### Required work
Give again exactly the lines that stretch from the one with "Change the Münzwert €0.20 coin value" to the end of the data below, including both of those lines and nothing else.

### Supplied material
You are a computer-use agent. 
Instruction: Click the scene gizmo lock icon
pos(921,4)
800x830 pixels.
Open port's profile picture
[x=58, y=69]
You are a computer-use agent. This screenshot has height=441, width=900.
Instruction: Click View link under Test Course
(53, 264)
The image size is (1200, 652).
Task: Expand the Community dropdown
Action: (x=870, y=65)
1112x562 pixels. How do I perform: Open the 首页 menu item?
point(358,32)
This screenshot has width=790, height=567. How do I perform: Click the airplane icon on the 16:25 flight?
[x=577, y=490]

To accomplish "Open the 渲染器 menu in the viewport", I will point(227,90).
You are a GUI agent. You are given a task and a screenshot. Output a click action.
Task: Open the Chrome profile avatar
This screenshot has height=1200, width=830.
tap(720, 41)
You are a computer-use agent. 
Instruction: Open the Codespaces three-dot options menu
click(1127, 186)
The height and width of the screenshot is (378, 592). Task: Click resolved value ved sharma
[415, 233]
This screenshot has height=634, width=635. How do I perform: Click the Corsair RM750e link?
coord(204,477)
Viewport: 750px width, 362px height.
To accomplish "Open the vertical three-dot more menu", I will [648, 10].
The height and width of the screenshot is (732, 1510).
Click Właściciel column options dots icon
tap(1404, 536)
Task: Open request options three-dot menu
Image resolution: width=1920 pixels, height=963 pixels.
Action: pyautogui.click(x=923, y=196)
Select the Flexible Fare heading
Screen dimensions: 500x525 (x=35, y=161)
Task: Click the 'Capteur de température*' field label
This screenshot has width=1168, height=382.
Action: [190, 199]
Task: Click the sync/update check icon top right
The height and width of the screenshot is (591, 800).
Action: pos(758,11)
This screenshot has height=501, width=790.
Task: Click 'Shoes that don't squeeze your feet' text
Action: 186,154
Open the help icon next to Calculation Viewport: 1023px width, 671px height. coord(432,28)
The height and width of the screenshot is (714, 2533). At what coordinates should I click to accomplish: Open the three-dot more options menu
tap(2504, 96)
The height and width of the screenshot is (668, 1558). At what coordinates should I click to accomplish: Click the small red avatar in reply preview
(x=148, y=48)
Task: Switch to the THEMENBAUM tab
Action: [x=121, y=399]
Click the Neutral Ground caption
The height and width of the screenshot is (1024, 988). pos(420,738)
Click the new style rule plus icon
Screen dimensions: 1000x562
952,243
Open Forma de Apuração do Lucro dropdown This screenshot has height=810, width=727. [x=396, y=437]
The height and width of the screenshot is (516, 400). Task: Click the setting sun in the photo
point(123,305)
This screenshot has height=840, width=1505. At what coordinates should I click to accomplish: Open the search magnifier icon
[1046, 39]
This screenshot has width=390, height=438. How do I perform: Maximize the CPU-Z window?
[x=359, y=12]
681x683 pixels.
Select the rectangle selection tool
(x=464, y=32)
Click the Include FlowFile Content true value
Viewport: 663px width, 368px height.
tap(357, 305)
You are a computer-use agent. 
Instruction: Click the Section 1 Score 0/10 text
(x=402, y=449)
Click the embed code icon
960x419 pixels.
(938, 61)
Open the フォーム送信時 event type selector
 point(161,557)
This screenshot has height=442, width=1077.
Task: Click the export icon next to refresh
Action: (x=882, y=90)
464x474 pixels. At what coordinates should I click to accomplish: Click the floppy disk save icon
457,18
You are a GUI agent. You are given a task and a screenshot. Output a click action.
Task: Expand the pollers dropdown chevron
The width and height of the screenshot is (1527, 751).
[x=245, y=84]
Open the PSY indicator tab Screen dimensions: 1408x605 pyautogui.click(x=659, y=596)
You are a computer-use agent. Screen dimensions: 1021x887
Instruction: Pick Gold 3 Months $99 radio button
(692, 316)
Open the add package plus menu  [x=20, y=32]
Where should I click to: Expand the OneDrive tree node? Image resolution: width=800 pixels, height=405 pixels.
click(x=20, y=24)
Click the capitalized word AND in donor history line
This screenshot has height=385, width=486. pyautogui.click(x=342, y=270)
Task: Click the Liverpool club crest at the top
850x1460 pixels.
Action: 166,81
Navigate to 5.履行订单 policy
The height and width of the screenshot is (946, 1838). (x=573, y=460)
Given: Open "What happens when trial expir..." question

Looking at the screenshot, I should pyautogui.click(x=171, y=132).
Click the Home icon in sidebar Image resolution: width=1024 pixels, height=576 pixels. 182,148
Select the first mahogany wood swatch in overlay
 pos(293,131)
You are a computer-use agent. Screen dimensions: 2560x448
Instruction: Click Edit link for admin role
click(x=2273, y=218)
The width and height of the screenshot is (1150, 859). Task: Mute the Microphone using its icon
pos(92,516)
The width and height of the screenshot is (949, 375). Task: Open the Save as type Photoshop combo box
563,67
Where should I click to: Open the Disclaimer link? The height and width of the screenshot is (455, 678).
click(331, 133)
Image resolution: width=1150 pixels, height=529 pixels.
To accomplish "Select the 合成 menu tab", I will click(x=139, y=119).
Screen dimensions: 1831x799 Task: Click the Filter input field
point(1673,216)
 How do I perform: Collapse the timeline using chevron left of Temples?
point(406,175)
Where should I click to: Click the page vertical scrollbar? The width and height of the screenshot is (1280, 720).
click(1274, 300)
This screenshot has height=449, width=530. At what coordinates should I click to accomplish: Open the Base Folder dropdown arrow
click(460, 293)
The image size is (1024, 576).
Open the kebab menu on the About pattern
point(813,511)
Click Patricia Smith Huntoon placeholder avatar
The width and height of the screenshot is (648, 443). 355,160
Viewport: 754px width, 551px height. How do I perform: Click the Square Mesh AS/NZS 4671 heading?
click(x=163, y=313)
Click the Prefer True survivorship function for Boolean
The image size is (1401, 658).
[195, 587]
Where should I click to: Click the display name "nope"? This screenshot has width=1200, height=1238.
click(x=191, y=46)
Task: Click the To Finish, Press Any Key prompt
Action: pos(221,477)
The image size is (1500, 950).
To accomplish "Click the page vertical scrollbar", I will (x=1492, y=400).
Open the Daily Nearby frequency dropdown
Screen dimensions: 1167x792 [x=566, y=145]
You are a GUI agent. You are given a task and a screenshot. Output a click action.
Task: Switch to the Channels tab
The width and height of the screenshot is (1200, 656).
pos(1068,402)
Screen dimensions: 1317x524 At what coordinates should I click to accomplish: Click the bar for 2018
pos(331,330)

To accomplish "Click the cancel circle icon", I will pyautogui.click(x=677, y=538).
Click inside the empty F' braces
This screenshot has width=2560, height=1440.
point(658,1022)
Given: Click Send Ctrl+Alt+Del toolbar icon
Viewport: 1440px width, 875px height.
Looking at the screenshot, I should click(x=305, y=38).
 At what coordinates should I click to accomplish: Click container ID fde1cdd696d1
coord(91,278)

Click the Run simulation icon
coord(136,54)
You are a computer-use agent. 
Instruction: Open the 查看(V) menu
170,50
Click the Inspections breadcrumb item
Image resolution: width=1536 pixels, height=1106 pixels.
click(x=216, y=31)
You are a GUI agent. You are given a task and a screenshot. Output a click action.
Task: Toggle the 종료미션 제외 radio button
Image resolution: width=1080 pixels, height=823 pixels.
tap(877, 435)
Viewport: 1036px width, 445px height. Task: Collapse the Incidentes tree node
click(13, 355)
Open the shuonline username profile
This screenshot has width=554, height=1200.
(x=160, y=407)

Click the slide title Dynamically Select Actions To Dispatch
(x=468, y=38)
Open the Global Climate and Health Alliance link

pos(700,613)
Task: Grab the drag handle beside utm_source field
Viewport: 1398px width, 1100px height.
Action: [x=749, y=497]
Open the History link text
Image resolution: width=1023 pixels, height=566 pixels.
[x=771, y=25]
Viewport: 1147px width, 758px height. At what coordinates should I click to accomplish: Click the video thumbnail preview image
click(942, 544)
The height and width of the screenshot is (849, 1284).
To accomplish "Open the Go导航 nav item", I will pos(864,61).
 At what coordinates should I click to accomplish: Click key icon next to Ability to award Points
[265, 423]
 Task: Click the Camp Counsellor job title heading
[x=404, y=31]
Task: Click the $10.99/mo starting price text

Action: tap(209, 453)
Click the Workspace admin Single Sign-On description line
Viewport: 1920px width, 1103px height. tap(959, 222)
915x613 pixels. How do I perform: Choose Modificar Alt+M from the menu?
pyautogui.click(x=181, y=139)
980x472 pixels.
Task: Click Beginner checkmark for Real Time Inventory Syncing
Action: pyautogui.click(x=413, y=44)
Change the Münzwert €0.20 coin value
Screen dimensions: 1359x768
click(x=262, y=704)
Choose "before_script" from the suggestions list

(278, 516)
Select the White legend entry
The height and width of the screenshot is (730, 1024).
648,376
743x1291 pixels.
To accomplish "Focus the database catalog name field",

### Written answer
Change the Münzwert €0.20 coin value
Screen dimensions: 1359x768
click(x=262, y=704)
Choose "before_script" from the suggestions list

(278, 516)
Select the White legend entry
The height and width of the screenshot is (730, 1024).
648,376
743x1291 pixels.
To accomplish "Focus the database catalog name field",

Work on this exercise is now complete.